Solved: TensorFlow numerical risk with OneDNN setting

shuoli · ‎08-19-2022

Hi,

We are excited about teh potential performance gain on TensorFlow with OneDNN Setting. However, we are trying to evaluate the risk of numerical difference of using OneDNN.

Does OneDNN guarantee deterministic result for matrix multiplication, convolution, pooling and batch normalization operations for floating numbers, in both single-thread and multi-thread environment? We observed that some other library like libeigen produces different results for matrix multiplication on Intel IceLake CPU vs. earlier generations CPU because of L1 cache size difference. Does Tensorflow with OneDNN setting have the same problem?

Based on https://github.com/oneapi-src/oneDNN/issues/789, it seems OneDNN doesn’t support features such as CNR in MKL, is it still true?

Ying_H_Intel · ‎08-24-2022

Hi !

Thank you a lot to sharing the good result : about potential performance gain on TensorFlow with OneDNN Setting

Regarding the numerical consistent issue, you are right, it is related to ISA, instruction execution order and floating point computation nature. MKL have environment variables to control the consistent result on same machine with fixed instruction execution order. oneDNN is based on JIT, so still haven't such feature.

Only CPU Dispatcher Control — oneDNN v2.7.0 documentation (oneapi-src.github.io) may help someway about aligning the instruction between different generation machines.

Thanks

Ying H.

Intel AI Support

View solution in original post

Rahila_T_Intel · ‎08-24-2022

Hi,

Thank you for posting in Intel Communities.

We are working on this internally and will share you the updates.

Thanks

Ying_H_Intel · ‎08-24-2022

Hi !

Thank you a lot to sharing the good result : about potential performance gain on TensorFlow with OneDNN Setting

Regarding the numerical consistent issue, you are right, it is related to ISA, instruction execution order and floating point computation nature. MKL have environment variables to control the consistent result on same machine with fixed instruction execution order. oneDNN is based on JIT, so still haven't such feature.

Only CPU Dispatcher Control — oneDNN v2.7.0 documentation (oneapi-src.github.io) may help someway about aligning the instruction between different generation machines.

Thanks

Ying H.

Intel AI Support

Records from a data collection:
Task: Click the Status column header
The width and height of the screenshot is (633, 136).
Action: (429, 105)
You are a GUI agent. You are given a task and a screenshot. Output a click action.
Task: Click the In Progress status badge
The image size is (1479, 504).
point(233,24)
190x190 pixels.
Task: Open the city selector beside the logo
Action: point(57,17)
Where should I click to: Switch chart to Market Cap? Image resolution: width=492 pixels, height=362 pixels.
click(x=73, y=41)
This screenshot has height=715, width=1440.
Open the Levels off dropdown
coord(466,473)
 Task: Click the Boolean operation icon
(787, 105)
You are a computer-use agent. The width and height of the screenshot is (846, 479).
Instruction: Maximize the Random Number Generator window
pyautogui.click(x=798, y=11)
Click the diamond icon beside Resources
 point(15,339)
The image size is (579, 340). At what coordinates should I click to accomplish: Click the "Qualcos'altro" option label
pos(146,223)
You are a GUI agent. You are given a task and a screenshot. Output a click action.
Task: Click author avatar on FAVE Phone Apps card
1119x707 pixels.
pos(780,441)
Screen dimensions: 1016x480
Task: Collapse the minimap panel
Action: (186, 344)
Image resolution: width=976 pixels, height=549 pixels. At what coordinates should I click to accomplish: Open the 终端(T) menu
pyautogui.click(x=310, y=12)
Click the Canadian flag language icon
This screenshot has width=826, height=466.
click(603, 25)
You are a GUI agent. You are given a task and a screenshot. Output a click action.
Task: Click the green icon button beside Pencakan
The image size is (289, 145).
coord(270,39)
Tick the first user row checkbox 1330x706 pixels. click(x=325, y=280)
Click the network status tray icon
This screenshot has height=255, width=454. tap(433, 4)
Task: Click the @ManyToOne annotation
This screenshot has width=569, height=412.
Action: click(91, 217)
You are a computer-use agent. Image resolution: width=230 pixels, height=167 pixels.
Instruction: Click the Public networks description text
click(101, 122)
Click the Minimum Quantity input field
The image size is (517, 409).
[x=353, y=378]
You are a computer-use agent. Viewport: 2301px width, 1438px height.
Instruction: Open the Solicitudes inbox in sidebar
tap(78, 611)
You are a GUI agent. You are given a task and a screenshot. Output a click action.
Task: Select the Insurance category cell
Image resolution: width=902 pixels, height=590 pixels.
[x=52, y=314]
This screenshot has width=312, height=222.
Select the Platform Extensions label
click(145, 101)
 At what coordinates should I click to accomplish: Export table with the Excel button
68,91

◆ Work instructions ◆
(A) Please reproduce word for word the stretch of the oneDNN forum thread that begins at the words "shuoli · ‎08-19-2022" and stops after "it still true?".
(B) Condense the paragraph of the oneDNN forum thread that opens with "Does OneDNN guarantee deterministic result" into a short bulleted list that keeps its main points.
(C) Render this sentence from the oneDNN forum thread in Spanish: "We observed that some other library like libeigen produces different results for matrix multiplication on Intel IceLake CPU vs. earlier generations CPU because of L1 cache size difference."

◆ The replies ◆
(A)
shuoli · ‎08-19-2022

Hi,

We are excited about teh potential performance gain on TensorFlow with OneDNN Setting. However, we are trying to evaluate the risk of numerical difference of using OneDNN.

Does OneDNN guarantee deterministic result for matrix multiplication, convolution, pooling and batch normalization operations for floating numbers, in both single-thread and multi-thread environment? We observed that some other library like libeigen produces different results for matrix multiplication on Intel IceLake CPU vs. earlier generations CPU because of L1 cache size difference. Does Tensorflow with OneDNN setting have the same problem?

Based on https://github.com/oneapi-src/oneDNN/issues/789, it seems OneDNN doesn’t support features such as CNR in MKL, is it still true?

(B)
- Asks whether oneDNN guarantees deterministic results for matrix multiplication, convolution, pooling and batch normalization on floating-point numbers, in both single-thread and multi-thread environments.
- Reports that other libraries such as libeigen give different matrix multiplication results on Intel IceLake CPUs than on earlier-generation CPUs because of the difference in L1 cache size.
- Asks whether TensorFlow with the oneDNN setting has the same problem.

(C) Observamos que otras bibliotecas, como libeigen, producen resultados distintos en la multiplicación de matrices en una CPU Intel IceLake frente a CPU de generaciones anteriores debido a la diferencia en el tamaño de la caché L1.